Sure, there were many fans frustrated with him at the end, a combination of Johnson struggling both with the vision as a runner that once made him great and his fit in the Kliff Kingsbury offense. But even in 2018, playing within a wretched offense as rookie QB Josh Rosen struggled, Johnson still gained 940 yards rushing, had 50 catches for 446 yards and scored 10 total touchdowns, and that was after he missed all but one game in 2017 with a wrist injury.
But he was a key piece of the trade for DeAndre Hopkins in 2020. And those first two years, I mean, dang. His numbers weren't eye-popping as a rookie because a) he was sharing time with Chris Johnson and Andre Ellington and b) that team had all kinds of offensive stars.
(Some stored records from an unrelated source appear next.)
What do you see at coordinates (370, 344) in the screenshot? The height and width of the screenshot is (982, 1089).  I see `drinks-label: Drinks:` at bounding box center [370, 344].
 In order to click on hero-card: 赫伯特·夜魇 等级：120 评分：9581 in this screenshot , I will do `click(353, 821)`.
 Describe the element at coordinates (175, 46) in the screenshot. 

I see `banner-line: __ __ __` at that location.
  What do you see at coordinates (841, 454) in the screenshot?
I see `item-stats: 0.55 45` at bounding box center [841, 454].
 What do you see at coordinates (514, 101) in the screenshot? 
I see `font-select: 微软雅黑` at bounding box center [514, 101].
But he scored the game-winning TD on a catch out of the backfield against the Saints, and he had a Beast Quake-type TD run against the Eagles in their division-clinching win that season, and was quietly a stud.
His greatness, however brief, was loud in 2016. He was everything to that offense, and if he had not wrecked his knee early in the finale in Los Angeles, I have no doubt he would've been the third player in NFL history to have 1,000 yards receiving and 1,000 yards rushing in the same season after Roger Craig and Marshall Faulk (Christian McCaffrey ended up doing it in 2019.) Johnson rushed for 1,239 yards and 16 touchdowns that season, and added 80 catches for 879 yards and four receiving touchdowns.
Bruce Arians would have fed him to try and get the 121 receiving yards in that Rams game, believe that.
And of course, and it was said many times both when things were going good and bad for Johnson in his Arizona stint, he was a good person. He enjoyed doing community interactions. He was there all the time to answer questions -- even when it got sour near the end -- and that means something. He was truly a meteor flashing across the sky before disappearing.